Tapping his killer instincts
FORMALLY trained actor Tobin Bell has empathy for even demented killers. At least one, anyway. Jigsaw, the psychotic mastermind he plays in the “Saw” movies, will be back in time for Halloween in “Saw III,” opening Oct. 27, and Bell is delighted.
“I always try to remain on the character’s side,” says Bell, who spent 28 lean years working in theater in New York, much of that time at the Actors Studio. With Jigsaw, he’s hit the jackpot. The first movie was made for $1.2 million in 2004, and the franchise has since grossed more than $250 million worldwide.
“He’s a technician and a philosopher,” Bell generously says of the film’s sadistic killer. “But he obviously takes things to an extreme.”
With his frosty blue stare and cropped white hair, the 59-year-old Bell fits the character-actor bill well. And despite his theater training -- and not watching horror movies himself (“I don’t like being scared in the theater”) -- Bell doesn’t disdain the genre.

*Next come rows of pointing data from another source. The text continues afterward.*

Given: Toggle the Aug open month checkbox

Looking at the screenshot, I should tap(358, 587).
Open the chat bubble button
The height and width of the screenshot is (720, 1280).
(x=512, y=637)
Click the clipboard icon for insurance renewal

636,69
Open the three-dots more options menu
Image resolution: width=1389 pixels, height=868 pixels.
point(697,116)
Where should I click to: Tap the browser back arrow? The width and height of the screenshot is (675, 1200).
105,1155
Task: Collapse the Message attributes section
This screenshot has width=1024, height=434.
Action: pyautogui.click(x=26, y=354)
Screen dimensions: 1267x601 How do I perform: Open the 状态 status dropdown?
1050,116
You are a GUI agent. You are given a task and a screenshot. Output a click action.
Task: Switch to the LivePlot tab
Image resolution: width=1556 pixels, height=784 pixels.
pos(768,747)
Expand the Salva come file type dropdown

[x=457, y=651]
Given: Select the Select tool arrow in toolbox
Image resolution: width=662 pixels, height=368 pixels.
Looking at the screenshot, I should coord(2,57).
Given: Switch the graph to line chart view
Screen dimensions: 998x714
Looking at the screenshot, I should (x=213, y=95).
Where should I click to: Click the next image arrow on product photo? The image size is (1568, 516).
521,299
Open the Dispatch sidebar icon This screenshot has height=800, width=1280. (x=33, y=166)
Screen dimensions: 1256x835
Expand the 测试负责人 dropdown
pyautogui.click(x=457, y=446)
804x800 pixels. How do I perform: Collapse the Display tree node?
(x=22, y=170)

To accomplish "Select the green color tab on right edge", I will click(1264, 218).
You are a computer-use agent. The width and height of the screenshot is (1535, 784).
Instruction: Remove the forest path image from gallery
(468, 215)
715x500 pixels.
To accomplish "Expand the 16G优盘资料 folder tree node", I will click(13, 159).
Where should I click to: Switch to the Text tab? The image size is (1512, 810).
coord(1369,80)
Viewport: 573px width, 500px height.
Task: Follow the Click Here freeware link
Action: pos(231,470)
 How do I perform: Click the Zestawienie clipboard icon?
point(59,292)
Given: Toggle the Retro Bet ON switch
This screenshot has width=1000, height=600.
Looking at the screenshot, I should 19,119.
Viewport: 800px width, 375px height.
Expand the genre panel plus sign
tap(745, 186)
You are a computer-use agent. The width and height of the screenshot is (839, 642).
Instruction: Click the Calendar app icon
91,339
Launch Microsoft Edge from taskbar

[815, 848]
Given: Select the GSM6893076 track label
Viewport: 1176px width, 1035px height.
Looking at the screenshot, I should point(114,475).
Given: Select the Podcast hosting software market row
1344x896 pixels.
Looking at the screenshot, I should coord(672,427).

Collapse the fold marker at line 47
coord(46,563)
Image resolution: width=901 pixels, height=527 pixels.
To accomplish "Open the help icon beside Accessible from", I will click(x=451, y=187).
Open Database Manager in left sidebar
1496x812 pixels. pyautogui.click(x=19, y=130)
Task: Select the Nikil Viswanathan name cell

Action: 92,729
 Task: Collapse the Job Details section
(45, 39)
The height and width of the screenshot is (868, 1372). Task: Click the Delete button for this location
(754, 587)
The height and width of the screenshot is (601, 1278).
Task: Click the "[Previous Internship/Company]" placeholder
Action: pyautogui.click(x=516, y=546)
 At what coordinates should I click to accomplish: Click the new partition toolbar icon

“I consider it a challenge to be working in horror, to try to bring something surprising to it,” he says. It doesn’t hurt that his 10-year-old son’s friends think he’s the ultimate in cool for playing the part.
The last “Saw” installment seemed to leave Bell’s character near death after a brutal beating by a police detective. But the first rule of horror, of course, is that the killers always find a way back. The surprise ending revealed that Jigsaw now has an eager assistant to help him create his sadistic games -- in which victims must discover their own survival instinct, usually on the other side of a puddle of blood, or die trying. Very often, it’s the latter.
The producers are keeping the plot of “Saw III” under wraps, but Bell said Jigsaw, a cancer patient, is on his deathbed in the new film. Nonetheless, Bell can see himself continuing to play Jigsaw far into the future, he said.
Could “Saw 4ever” be coming soon to a theater near you?